::: Given records

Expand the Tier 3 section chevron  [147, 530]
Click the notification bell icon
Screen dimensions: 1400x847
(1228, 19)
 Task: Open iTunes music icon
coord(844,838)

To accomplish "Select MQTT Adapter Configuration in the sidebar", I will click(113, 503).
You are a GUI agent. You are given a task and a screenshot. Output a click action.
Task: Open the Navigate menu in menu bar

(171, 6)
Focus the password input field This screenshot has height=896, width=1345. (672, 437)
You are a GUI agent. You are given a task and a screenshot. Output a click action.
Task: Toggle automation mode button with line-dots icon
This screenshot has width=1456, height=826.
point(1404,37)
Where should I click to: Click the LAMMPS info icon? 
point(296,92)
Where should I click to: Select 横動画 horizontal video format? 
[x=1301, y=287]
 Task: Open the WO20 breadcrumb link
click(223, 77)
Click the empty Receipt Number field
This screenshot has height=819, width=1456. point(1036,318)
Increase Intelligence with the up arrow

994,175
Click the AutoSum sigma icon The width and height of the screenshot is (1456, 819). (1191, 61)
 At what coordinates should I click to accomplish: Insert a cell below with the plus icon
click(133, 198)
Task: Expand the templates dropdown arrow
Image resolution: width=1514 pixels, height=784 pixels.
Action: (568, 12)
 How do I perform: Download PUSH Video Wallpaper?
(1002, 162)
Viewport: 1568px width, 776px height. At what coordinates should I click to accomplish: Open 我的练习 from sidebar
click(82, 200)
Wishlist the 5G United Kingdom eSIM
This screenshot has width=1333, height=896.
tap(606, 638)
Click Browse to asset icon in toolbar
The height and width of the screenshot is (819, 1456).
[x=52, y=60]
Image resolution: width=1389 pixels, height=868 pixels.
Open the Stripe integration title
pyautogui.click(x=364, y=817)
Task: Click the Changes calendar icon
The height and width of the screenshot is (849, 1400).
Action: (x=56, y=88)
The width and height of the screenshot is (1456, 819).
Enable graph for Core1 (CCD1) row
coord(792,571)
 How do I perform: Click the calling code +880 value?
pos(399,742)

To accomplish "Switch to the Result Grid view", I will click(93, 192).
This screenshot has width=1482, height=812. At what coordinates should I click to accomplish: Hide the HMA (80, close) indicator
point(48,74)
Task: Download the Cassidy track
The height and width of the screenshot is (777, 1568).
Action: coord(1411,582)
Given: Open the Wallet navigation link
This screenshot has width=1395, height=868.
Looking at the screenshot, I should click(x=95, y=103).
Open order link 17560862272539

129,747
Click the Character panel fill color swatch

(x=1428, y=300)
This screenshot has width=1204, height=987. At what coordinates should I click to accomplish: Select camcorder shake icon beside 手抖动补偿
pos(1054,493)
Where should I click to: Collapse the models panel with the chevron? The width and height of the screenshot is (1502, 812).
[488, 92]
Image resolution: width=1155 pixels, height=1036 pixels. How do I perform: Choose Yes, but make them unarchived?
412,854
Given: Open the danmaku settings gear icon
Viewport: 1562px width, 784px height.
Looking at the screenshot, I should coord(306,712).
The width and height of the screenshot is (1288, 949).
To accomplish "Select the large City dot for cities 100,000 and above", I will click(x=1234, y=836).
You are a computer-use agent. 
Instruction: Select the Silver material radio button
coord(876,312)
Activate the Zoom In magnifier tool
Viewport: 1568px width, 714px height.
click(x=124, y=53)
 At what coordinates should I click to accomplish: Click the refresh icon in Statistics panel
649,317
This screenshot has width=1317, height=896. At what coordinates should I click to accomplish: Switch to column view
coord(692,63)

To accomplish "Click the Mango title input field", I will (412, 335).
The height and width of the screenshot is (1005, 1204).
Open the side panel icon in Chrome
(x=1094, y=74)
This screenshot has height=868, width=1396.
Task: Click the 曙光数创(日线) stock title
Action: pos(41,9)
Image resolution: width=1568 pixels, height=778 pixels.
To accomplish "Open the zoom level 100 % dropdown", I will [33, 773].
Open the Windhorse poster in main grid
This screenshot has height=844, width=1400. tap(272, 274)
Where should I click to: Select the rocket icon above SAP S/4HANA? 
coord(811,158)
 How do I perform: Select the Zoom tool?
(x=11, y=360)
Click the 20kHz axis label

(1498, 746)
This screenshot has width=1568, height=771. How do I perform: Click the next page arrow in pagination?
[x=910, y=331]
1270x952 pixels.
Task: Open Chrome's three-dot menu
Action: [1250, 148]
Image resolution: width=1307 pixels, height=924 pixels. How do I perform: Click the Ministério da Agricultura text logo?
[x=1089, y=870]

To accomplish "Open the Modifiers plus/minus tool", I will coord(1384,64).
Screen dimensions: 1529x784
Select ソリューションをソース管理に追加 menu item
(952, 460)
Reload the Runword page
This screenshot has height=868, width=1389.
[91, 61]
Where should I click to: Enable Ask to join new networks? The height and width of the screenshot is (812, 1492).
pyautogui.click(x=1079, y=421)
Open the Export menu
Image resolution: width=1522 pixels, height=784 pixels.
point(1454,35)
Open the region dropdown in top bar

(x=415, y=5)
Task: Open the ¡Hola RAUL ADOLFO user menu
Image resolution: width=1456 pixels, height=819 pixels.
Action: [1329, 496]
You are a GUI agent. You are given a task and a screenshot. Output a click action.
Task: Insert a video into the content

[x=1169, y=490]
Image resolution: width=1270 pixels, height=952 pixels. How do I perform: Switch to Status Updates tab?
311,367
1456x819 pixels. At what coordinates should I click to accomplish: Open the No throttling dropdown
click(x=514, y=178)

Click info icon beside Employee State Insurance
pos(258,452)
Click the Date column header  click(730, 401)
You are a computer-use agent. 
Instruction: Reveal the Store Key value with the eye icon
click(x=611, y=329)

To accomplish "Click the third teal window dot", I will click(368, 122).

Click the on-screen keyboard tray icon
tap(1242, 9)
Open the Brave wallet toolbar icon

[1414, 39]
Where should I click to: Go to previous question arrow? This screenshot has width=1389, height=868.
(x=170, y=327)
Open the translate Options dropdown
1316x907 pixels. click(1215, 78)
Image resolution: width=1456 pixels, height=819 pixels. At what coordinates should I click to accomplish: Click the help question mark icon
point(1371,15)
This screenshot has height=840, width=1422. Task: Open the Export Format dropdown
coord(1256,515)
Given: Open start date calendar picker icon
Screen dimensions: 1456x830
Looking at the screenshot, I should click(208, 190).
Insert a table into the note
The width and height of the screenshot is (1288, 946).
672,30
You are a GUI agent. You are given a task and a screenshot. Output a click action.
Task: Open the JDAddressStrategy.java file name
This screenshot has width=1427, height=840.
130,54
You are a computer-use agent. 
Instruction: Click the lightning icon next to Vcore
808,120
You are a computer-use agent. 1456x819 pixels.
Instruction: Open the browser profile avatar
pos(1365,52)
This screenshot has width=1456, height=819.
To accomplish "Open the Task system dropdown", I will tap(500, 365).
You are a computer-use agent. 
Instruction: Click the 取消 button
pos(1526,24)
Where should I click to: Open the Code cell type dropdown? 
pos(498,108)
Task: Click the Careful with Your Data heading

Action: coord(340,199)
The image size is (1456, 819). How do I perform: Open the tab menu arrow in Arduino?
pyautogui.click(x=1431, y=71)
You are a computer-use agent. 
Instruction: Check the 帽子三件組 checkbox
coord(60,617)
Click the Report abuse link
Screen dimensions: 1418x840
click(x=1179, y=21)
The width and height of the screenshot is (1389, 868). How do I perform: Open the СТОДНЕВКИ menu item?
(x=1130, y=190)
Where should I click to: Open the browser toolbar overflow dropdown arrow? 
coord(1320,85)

::::::

● Aim of the task:
Every line above that holds the word "input" should be copied out.

● Solution for this problem:
Focus the password input field This screenshot has height=896, width=1345. (672, 437)
To accomplish "Click the Mango title input field", I will (412, 335).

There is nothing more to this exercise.